Review: Peter Luger in Great Neck
Peter Luger is a time machine where you leave your car with a present-day valet and step inside the Great Neck steakhouse where nothing has changed since it opened in 1960. That was 10 years after longtime customer Sol Forman bought the original Brooklyn restaurant that had been established, in 1887, as Carl Luger’s Cafe, Billiards and Bowling Alley. (Carl ran the kitchen for his uncle, Peter, who owned the place.)
Both locations share the same menu, vaguely Medieval banqueting-hall décor, hotter-than-blazes grills and professional, no-nonsense service.

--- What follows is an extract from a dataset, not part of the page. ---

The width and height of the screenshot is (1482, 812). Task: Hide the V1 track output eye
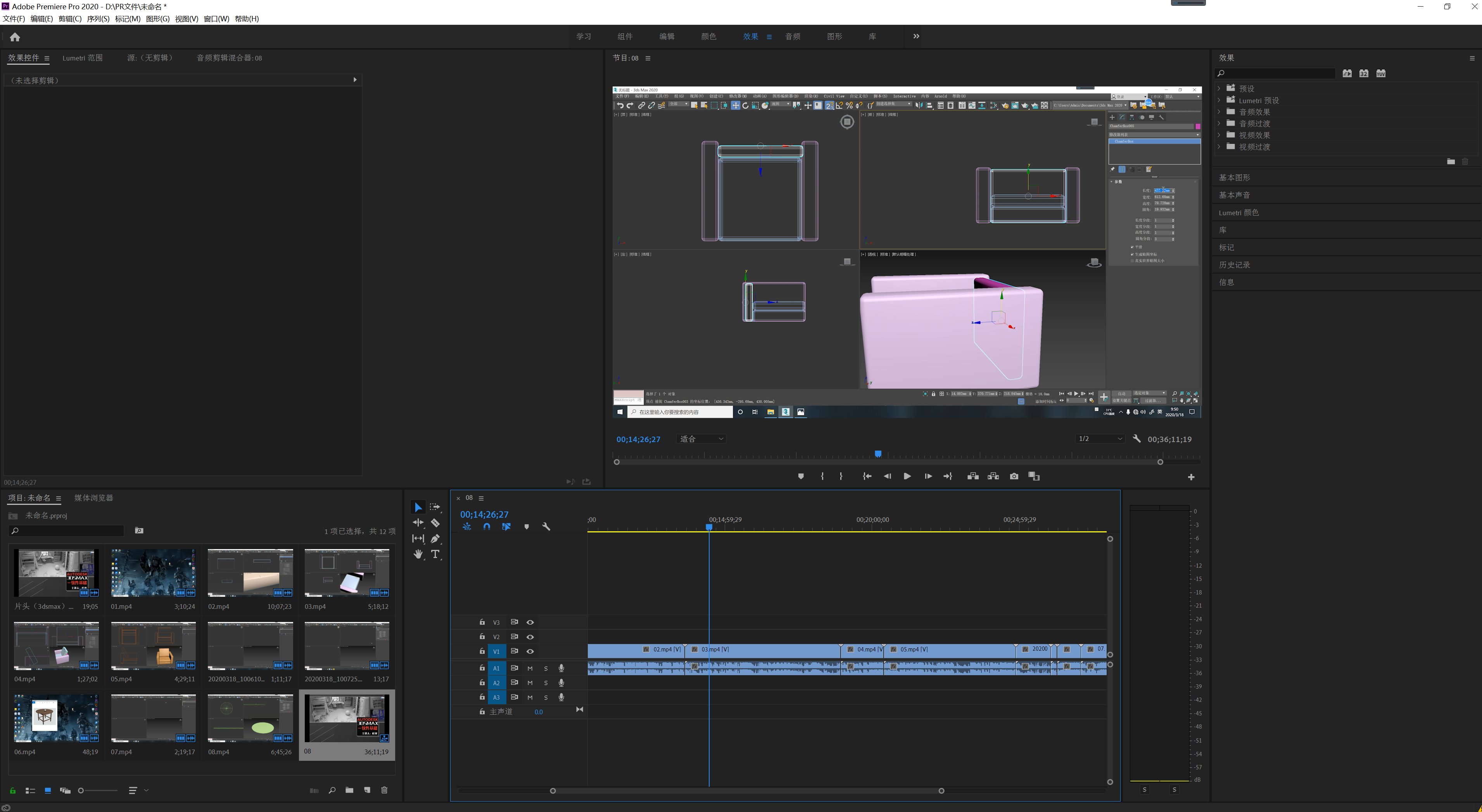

The Forman family is still in charge and personally selects the primal cuts of prime beef that are dry-aged in house.
When you’re dealing with top-of-the-line beef, there is going to be variation from steer to steer, from porterhouse to porterhouse, but the bottom line is, you stand a better chance of getting an extraordinary steak at Luger’s than anywhere else. And porterhouse is the steak to order — the only question is for two, three or four. Your steak will arrive, hissing and sizzling, on a screaming-hot plate. The kitchen has already anointed it with clarified butter and sliced it; your server will dip each slice into the accumulated fat, making it even more deliciously succulent.
The menu here is short; the list of items that the vast majority of diners order is even shorter: Start with sliced tomatoes and onions and slather them with Luger’s steak sauce. Get a couple fat slices of bacon or, if that seems too baldly carnivorous, order the wedge salad — half a head of iceberg lettuce smothered with bacon and blue cheese. If you don’t want steak, you could order the excellent lamb chops but, if you don’t want steak ... why are you here? Creamed spinach is excellent and you can feel confident about all the potato sides, though German fried potatoes (like home fries) are first among equals. For dessert: apple strudel with schlag.